When it comes to your personal information trust no one! This includes your anti-virus software.
Anti-virus software maker Avast admitted to collecting and selling your information. Bet you didn’t know that Avast has a data selling side business? Neither did I!
The Czech anti-virus software maker is catching hell and on Thursday said it will shut down Jumpshot, its data collecting business. Avast has been collecting your online activity and, through its subsidiary, funneled that information to marketers.
Your anti-virus software sits on your computer and watches everything you do. That’s its job, to stop any virus or malware you might come across online. So it sees everything you do online. Well Avast has been selling highly detailed internet browsing activity from the firm’s security products and browser extensions. If you use Avast, and I do, then you just been screwed again by a tech company.
An investigation by Vice’s Motherboard and PCMag uncovered Avast using its immense customer base to collect users’ browsing histories, details of online purchases and even search engine queries, and then selling this data to third parties through Jumpshot.

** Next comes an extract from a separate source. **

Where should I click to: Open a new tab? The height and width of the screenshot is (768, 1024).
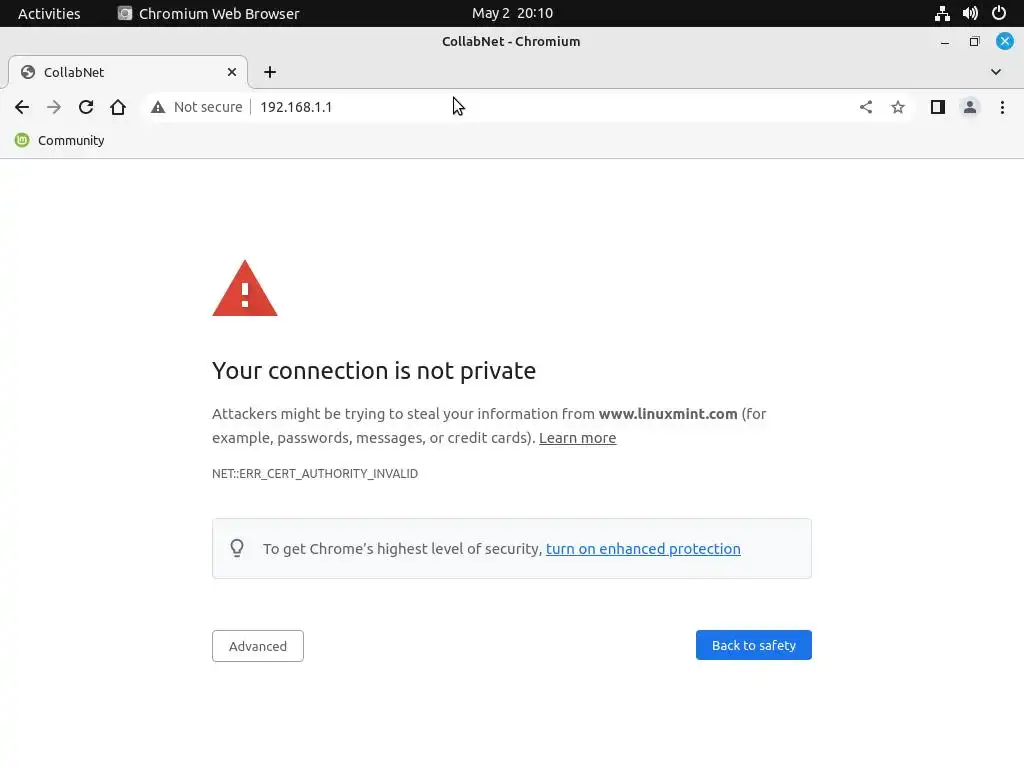pyautogui.click(x=270, y=72)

Avast has not only stole your personal information but lied in the process. Avast promised any data collected would be anonymized preserving your privacy. That was a lie! Avast said it would strip out email addresses and personally identifiable information before selling the data to third parties. That was a lie! Motherboard and PCMag learned that the supposedly sanitized browsing data Avast sold was still identifiable to specific individuals. Avast’s privacy assurances were just lies.

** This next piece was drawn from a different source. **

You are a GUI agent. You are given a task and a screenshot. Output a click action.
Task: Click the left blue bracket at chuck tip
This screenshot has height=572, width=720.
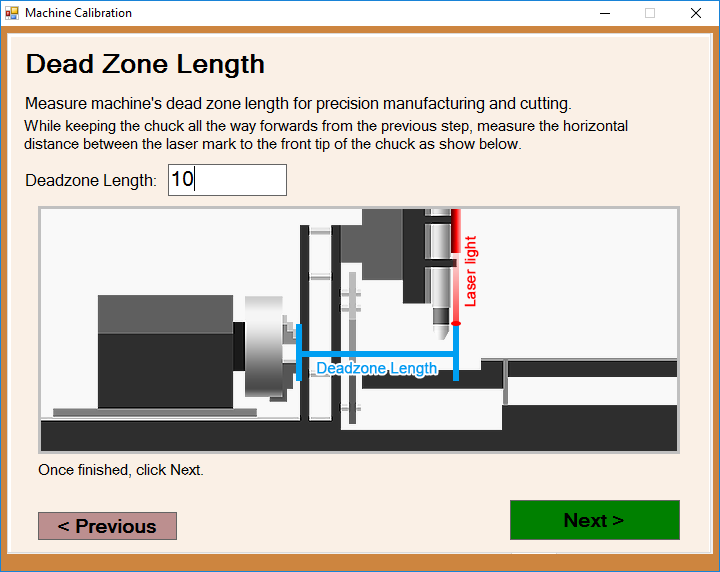(x=298, y=352)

Avast CEO Ondrej Vlcek apologized to users saying; “Protecting people is Avast’s top priority and must be embedded in everything we do in our business and in our products. Anything to the contrary is unacceptable.”

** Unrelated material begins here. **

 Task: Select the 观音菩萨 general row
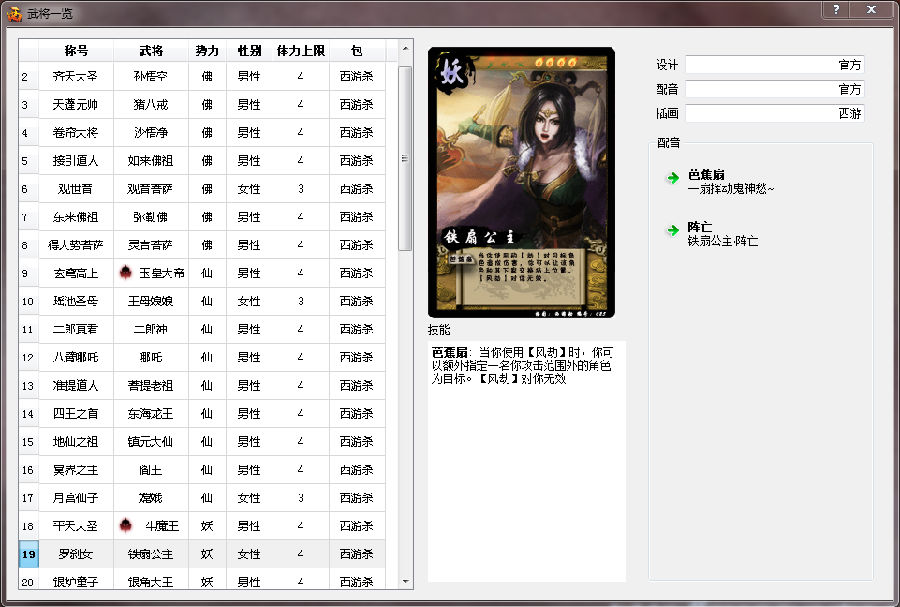[x=151, y=188]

Jumpshot’s software evolved into tracking tools, spyware, that collected search data, click data and purchase data from 150 websites, including Amazon, Google, Netflix and Walmart. Jumpshot appears to be a dedicated spying operation with promotional tags that read: “Examine every search, click and buy. On every site.”
Jumpshot’s customers included Google, Trip Advisor, Conde Nast and Unilever. Other partners included such prominent web-tracking companies, or spy agencies as I like to call them, as Quantcast, Kantar Media, Lotame, Neustar, LiveRamp and Connexity.
This was a dedicated effort by Avast. The company inserted Jumpshot into both its Avast and AVG anti-virus products and browser apps. Avast also offered a series of security extensions that contained Jumpshot. Web Shield, another Avast tool that checked for malicious domains by checking URLs and alerting users was also used to track users.
There are other very good free antivirus tools available. I plan to switch. So should you!
See also: The Best Free Antivirus Protection for 2020
Breaking It Down
I thought Avast was trustworthy! I expected my anti-virus to be there and shield me from some pain in the ass malware. I expected that every measure I took to be private online would be respected. Instead Avast has shown me that nothing is sacred.
This was not a mistake and I do not accept Ondrej Vlcek’s bullshit apology! As the CEO I believe he knew what was happening and only apologized because he got caught.
This company took full advantage of its customers trust by slipping in spyware everywhere they could. And lets be straight, it was spyware. The same stuff it was supposed to be blocking.
Avast has revealed the true nature of its business, to gather information and sell it. Yeah, I got a free download. Yeah, I understand that the company needs money to stay in business. But to lie and steal my information? I thought better of this company. A lot of people did. And every time I think a company is working in my best interest I get screwed. When will I ever learn?